◆ Source material:
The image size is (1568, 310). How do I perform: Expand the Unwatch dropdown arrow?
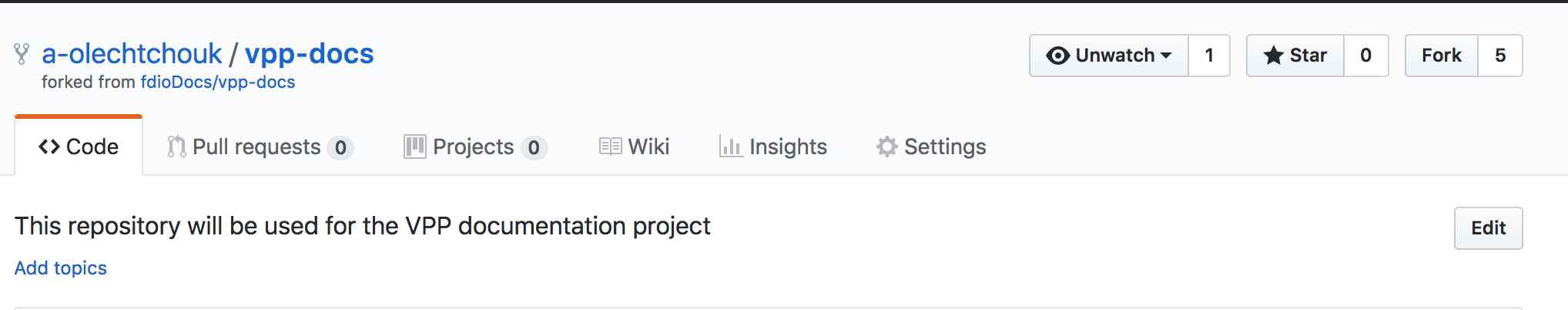click(1166, 56)
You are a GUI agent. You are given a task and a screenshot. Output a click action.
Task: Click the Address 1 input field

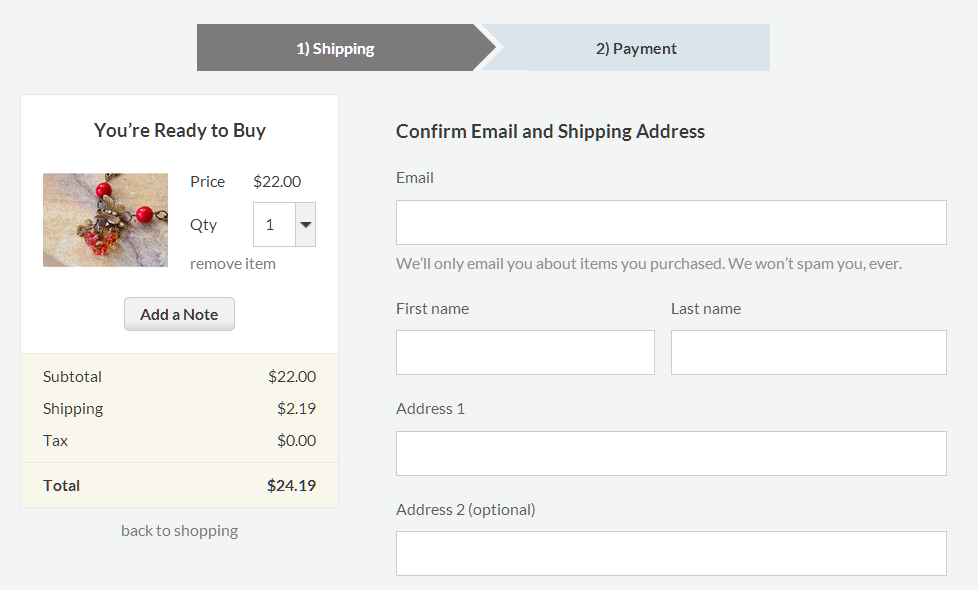click(x=671, y=453)
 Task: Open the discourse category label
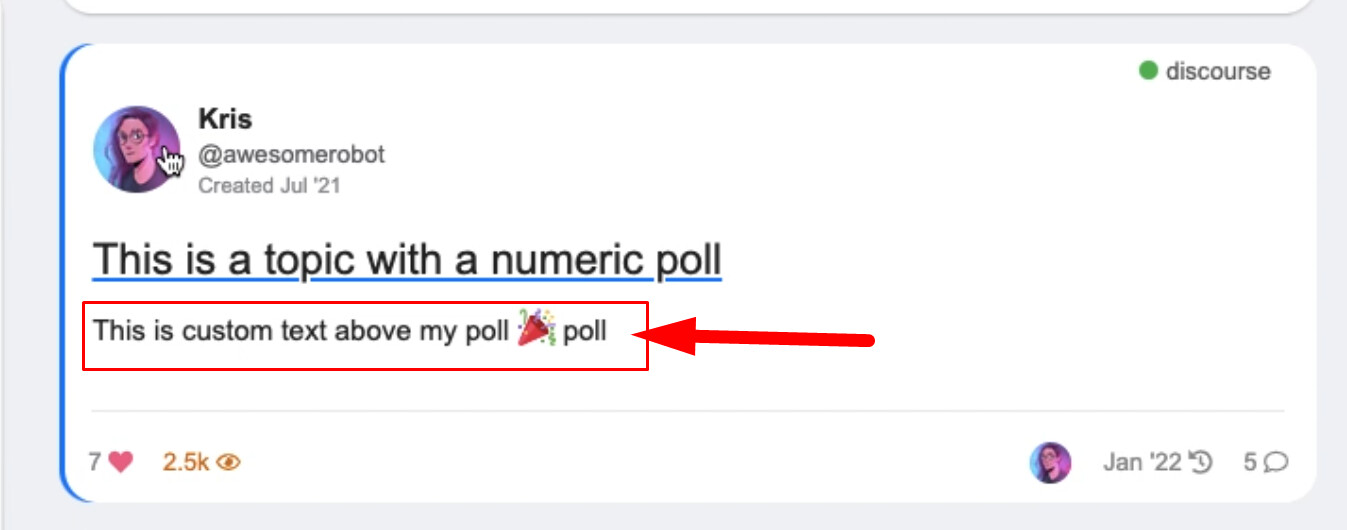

◆ Your assignment:
Write out all of the records above. Keep them exact and leave out the pictures.

◆ Result of the exercise:
The image size is (1568, 310). How do I perform: Expand the Unwatch dropdown arrow?
click(1166, 56)
You are a GUI agent. You are given a task and a screenshot. Output a click action.
Task: Click the Address 1 input field

click(x=671, y=453)
 Task: Open the discourse category label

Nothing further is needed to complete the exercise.